The approach used for the
pie-thon
involved
mdis.py to compile a Python source and disassemble the
resulting Python bytecode, and
pie-thon.pl to translate the equivalent of Python assembler
language to
PIR.
This is then
compiled
into Parrot Byte Code, which is what is ultimately executed.
This is good for a proof of concept, but in the opinion of
Leopold ToetschA real implementation of a compiler should
use the AST to produce Parrot bytecode. The overall
approach would look something like this [adapted from
Him Hugunin's presentation on Iron Python]:
Michal Sabren's
pirate (currently
stalled) goes directly from Python AST to PIR, which would still
need to be compiled.
Loepold took Mical's approach and created
ast2past.py which compiles source to
Python's
AST, and then converts it to Parrot's AST, which as near as I
can tell, is
unimplemented. I'm not even clear on what a Virtual
Machine's AST is.
Potential Approach
It seems to me that one should settle on an interface to Parrot,
and work backwards from that point in Python. At the moment,
the PIR interface seems the most viable (though I freely admit that
may be due to my ignorance at this point). If so, the first
effort would be to upgrade pirate to produce PIR equivalent to that
which is produced by pie-thon, using the
Python tests to guide development.
The result would still depend on the Python compiler (written in
C). In order to host this on Parrot, a Python Parser would
need to be written. It could leverage the existing
tokenizer
as a Python Scanner.
Ultimately, when self hosted, the need for IL in any textual
form could be dispensed with.
Is this innovative? Why use parrot over the CLR for any existing OS? CLR implementations run on mac, linux, free bsd, and even windows.
The biggest issue with the CLR is that there are two separate implementations: Rotor and Mono. Rotor has not been updated since 2002 and implements the API in the ECMA standard only.
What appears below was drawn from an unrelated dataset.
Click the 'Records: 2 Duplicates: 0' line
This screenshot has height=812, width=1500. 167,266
So Remoting, XML, and other advanced features of the .NET API are not implemented. These portions of the API, however, were all put in a patent application. Mono has implemented a majority of this API meaning that there may be patent infringement issues with using it.
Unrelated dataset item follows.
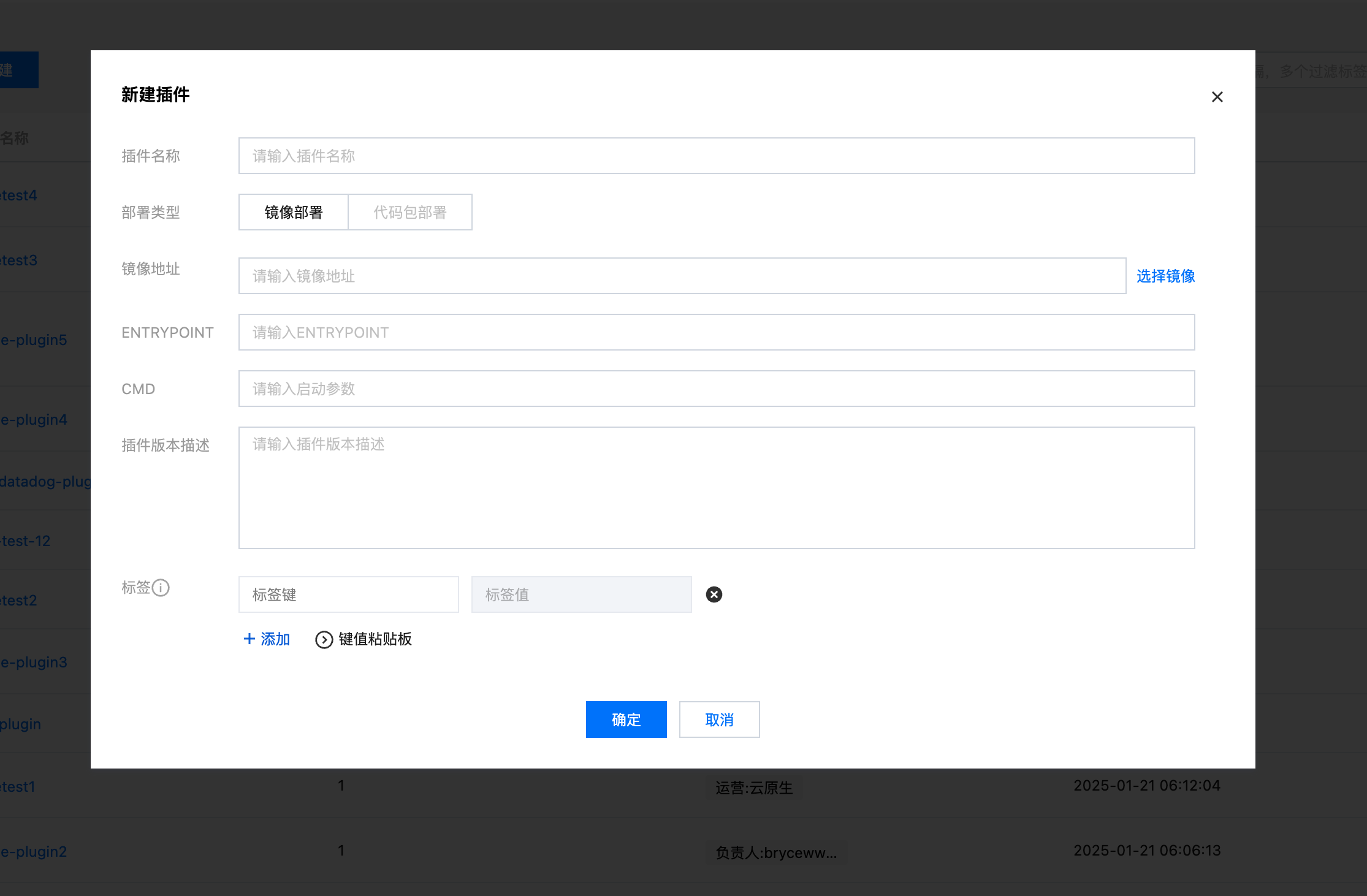Screen dimensions: 1367x896
Task: Click the CMD 启动参数 input field
Action: (716, 389)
There are already a couple attempts at a python parser written
in python. Last time I worked on pirate, everything that worked
with the official parser also worked with one of the python-based parsers stolen from PyPy.
The reason that an AST based approach was not used in pie-thon
was that Dan Sugalski felt that the rules limited him to using
bytecode, and when the bet was made that also seemed like the
simplest approach. When I announced pirate, he said on the python
developers list that he couldn't use it. (Dan's also a bytecode/
VM wizard, so I think he wanted to play to his strengths)
It turns out that the name pirate as a parrot compiler was already taken: by Klass-Jan Stol's Lua compiler. I can't find his paper at the moment, but reading it showed that pretty much all compilers are going to do the same thing: convert the same sorts of abstract syntax trees to the same sorts of bytecode. We figured it would save people time if we could provide a single AST tool/library with front ends for the various languages. Sort of like gcc for parrot. Leo liked the idea and decided it ought to be part of parrot proper, so the "parrot AST" idea is his take on it.
But... It turns out that the real stalling point is the objects.
What's really needed to get python running on parrot is for someone
to expose the PythonObject code to parrot by wrapping them as parrot PMCs. I'm not a skilled C programmer, but was able to
create a small proof of concept. If someone could finish the job, there should
be no reason why python objects and modules couldn't live happily in the parrot VM.
The other main work to be done is optimization and cross-language
support. Pirate is an incredibly wasteful compiler. A lot of the
bytecode it generates could be simplified. I was hoping to leave
that job to Leo and Dan and friends. :)
As for cross language support: functions have a beautiful, streamlined interface in the calling conventions. That part
should be easy, but the object system is another story. I haven't
looked at it in a year, but when it was announced, it would
have prevented using objects across languages. Dan agreed that
it was bad, but didn't want to address it at the time. I don't
know where it stands now, but I think there's a reason I haven't
seen any working cross-language OO parrot examples yet.
Anyway, if you want python on parrot for speed, this should be
straightforward (and small) job for a competent C programmer.
If you want python on parrot so you can talk to perl and ruby
and php, then you're might need some diplomatic skills as well...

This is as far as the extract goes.